The fault line is the same one that has plagued Pakistan since its creation in 1947: an army that can’t stomach taking orders from elected politicians and has seized power three times in coups.

President Asif Ali Zardari’s government has given the generals control over foreign and security policy, but the civilian leadership and the top brass have never seen eye-to-eye since Mr. Zardari took office in 2008.

Tensions spiked last week over an unsigned memo delivered to Washington last year offering the U.S. a raft of favorable security policies in exchange for its help in thwarting a supposed army coup.

Prime Minister Yousuf Raza Gilani criticized the army for cooperating with a Supreme Court probe into the affair, and has said the standoff is nothing less than a choice between “democracy and dictatorship.”

Mr. Gilani’s comments followed a warning from the generals of possible “grievous consequences” ahead.

EGYPT

Rare tomb of woman found in Valley of the Kings

CAIRO | In a rare find, Egyptian and Swiss archaeologists have unearthed a roughly 1,100-year-old tomb of a female singer in the Valley of the Kings, an antiquities official said Sunday.

It is the only tomb of a woman not related to the ancient Egyptian royal families ever found in the Valley of the Kings, said Mansour Boraiq, the top government official for the Antiquities’ Ministry in the city of Luxor.

The Valley of the Kings in Luxor is a major tourist attraction. In 1922, archaeologists there unearthed the gold funerary mask of Tutankhamun and other stunning items in the tomb of the king who ruled more than 3,000 years ago.

Mr. Boraiq said the coffin of the female singer is remarkably intact.

He said that when the coffin is opened this week, archaeologists likely will find a mummy and a cartonnage mask molded to her face and made from layers of linen and plaster.

The singer’s name, Nehmes Bastet, means she was believed to be protected by the feline deity Bastet.

KAZAKHSTAN

Oil-rich Kazakhstan votes in parliamentary polls

ASTANA | Voters went to polling stations in large numbers Sunday in the oil-rich Central Asian nation of Kazakhstan in elections that are expected to slightly broaden democratic representation in parliament’s rubber-stamp lower house.

The high turnout, easily exceedingly the 70 percent mark, is perhaps more an outcome of habit than hope, however, since the legislature will likely only undergo cosmetic changes.

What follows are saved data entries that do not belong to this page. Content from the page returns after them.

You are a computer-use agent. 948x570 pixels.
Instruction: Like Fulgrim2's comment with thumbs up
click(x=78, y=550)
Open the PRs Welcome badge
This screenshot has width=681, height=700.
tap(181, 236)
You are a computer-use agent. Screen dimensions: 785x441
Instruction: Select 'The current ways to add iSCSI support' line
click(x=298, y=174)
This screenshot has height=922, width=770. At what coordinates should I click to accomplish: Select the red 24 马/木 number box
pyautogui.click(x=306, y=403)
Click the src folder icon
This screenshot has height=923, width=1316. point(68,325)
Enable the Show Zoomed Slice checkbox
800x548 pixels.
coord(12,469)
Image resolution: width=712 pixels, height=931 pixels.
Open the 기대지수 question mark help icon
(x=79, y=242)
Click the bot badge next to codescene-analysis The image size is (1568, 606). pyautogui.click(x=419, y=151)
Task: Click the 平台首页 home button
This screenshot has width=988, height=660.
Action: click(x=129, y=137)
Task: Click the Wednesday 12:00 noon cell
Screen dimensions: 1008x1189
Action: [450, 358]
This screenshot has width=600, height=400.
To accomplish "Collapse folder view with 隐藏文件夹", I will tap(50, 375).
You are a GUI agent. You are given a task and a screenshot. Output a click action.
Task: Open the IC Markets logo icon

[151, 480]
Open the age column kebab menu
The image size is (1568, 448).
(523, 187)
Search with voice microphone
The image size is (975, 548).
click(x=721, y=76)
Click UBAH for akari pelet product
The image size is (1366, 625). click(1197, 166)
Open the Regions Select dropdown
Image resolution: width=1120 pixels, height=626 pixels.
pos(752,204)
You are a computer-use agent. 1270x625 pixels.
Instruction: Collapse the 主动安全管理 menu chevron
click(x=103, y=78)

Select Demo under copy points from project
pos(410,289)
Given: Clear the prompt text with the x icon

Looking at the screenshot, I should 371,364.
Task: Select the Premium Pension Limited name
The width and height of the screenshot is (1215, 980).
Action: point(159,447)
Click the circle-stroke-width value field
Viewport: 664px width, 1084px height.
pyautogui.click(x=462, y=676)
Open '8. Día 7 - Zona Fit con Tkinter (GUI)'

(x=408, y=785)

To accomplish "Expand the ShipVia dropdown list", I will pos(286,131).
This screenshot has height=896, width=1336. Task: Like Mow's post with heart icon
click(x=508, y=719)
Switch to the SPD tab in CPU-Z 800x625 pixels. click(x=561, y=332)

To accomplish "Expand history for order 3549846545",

All seats in the former Soviet nation’s parliament are currently occupied by President Nursultan Nazarbayev’s Nur Otan party.

A 2009 election law gives at least two seats to the party with the second-highest number of votes even if it does not receive the 7 percent share that is the threshold for proportional allotment of seats.

Opposition parties that were most likely to pose a robust challenge to Nur Otan, however, have been either disqualified from competing or rendered largely powerless.

IRAQ

Gunmen storm compound, kill 7 police officers

BAGHDAD | Iraqi security forces Sunday battled gunmen who detonated a car bomb before blasting their way into a government compound and killing seven police officers in a onetime Sunni insurgent hotbed, police and local government officials said.

The three-hour standoff between Shiite-dominated security forces and suspected Sunni insurgents in the Anbar province capital of Ramadi, 70 miles west of Baghdad, marked the first serious gun battle for Iraqi forces against insurgents without American backup since the U.S. military completed its withdrawal last month.

Violence has surged since U.S. troops left. It has included sectarian attacks, such as a bombing Saturday that killed more than 50 pilgrims during a Shiite procession, and attacks against the government, such as the Sunday assault.

The violence has raised concerns Iraq will return to sectarian bloodshed that killed tens of thousands of civilians after the U.S.-led invasion and brought the country to the brink of civil war just a few years ago.